Home blog tutorial free css navigation free template Obral Plus Belajar buat website


Jumat, 02 Mei 2008

Kebersamaan di Era Gombalisasi


Dunia sekarang telah memasuki fase baru dalam perjalan hidupnya, fase dimana setiap manusia memikul tanggung jawab akan hidupnya masing-masing. Namun, bukan itu yang menjadi titk permasalahannya. Yang menjadi permasalahan adalah masih relevankah wacana kebersamaan untuk kita pakai dalam kehidupan sedangkan kondisi persaingan lebih menitikberatkan pada kompetensi dan intelegensi yang mengarah pada semangat individualistik? Masih mungkinkah semangat komunal menjadi titik berangkat di tengah kondisi dunia yang tengah berubah?

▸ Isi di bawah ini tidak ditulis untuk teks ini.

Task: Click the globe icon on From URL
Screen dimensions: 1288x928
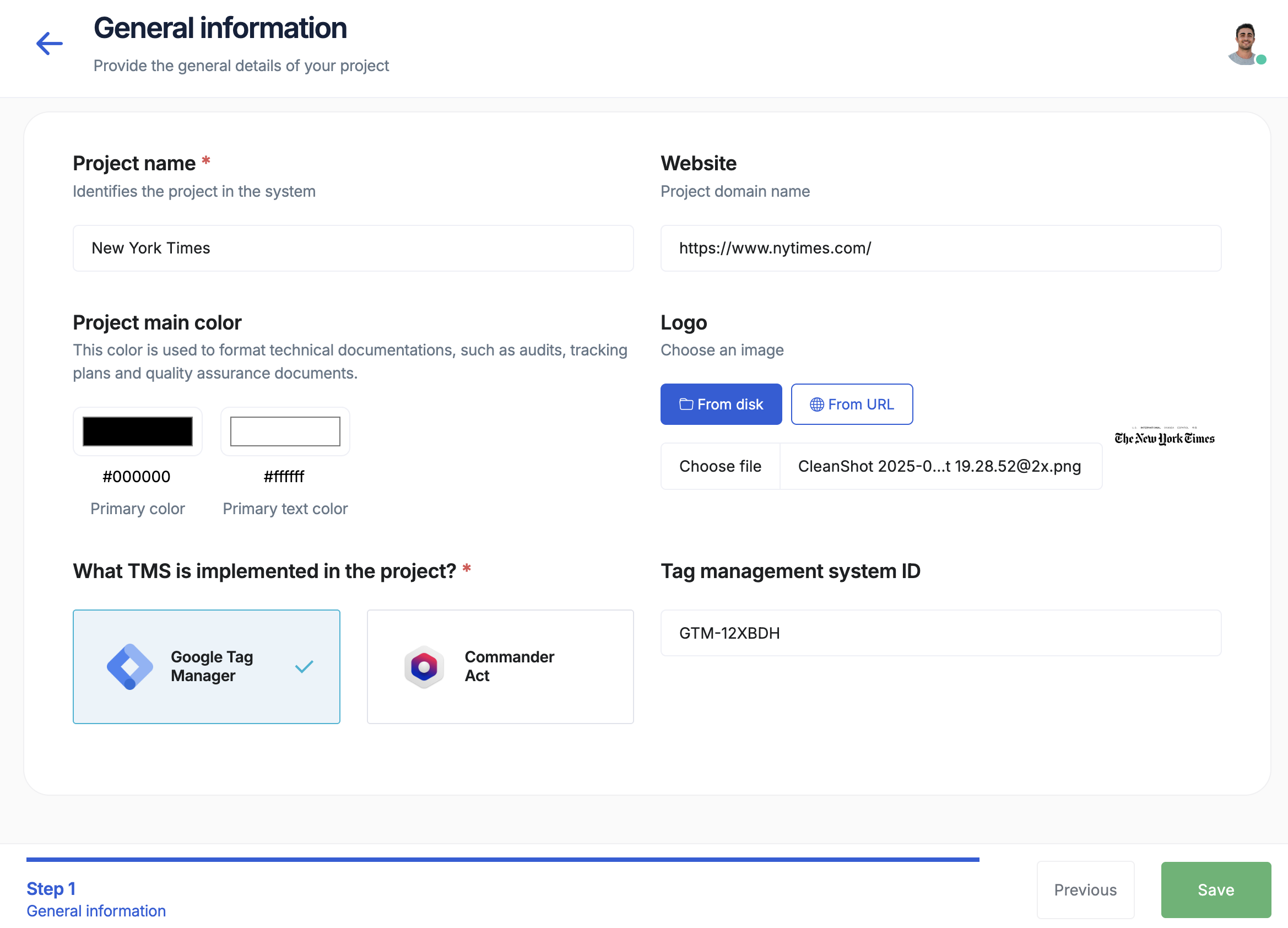Action: click(816, 404)
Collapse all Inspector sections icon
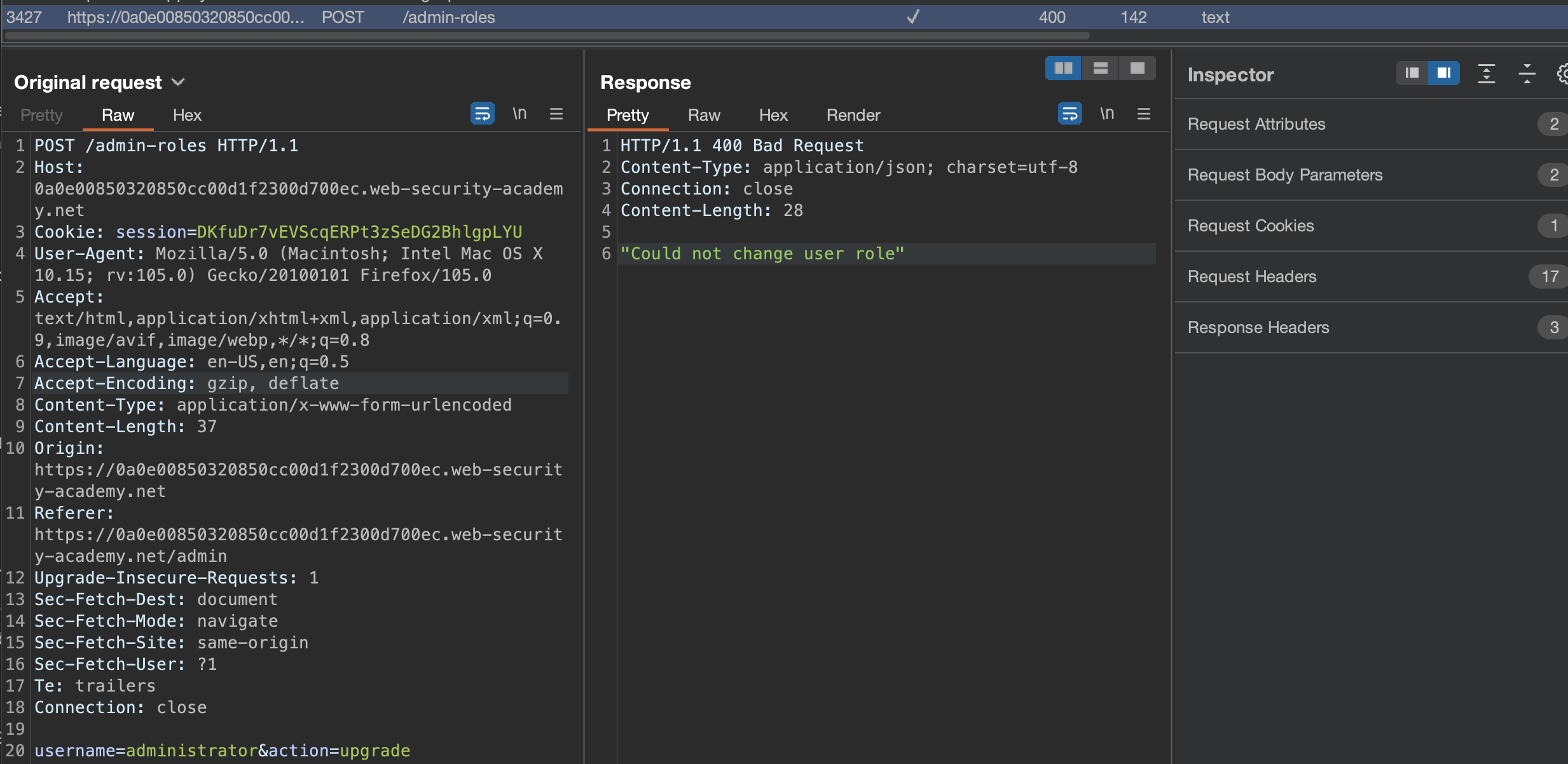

Tentu pertanyaan tersebut bukanlah pertanyaan yang dapat secara langsung kita jawab, karena banyak aspek yang nantinya kita harus lihat. Semakin terasa di tengah arus globalisasi sekarang banyak anggapan tentang makna keberhasilan diukur melalui aspek ekonomi. Anggapan seperti ini lah yang kemudian semakin membuat manusia seperti kian termarjinalkan. Dan yang tak kalah berbahaya dari itu adalah ketika manusia mulai berpikir menang atau kalah, sehingga dapat menimbulkan paradigma bahwa bagi mereka yang mempunyai penguasaan intelektual, kelebihan fisik, dan penguasaan skill dapat mengalahkan orang-orang yang tidak mampu menyesuaikan dengan kondisi seperti ini. Akhirnya timbul wacana ‘semua lawan semua’. Ini yang berbahaya, kondisi ini kian mendekati paham dimana manusia yang tak mampu meyesuaikan diri di era ini seperti tidak dibutuhkan.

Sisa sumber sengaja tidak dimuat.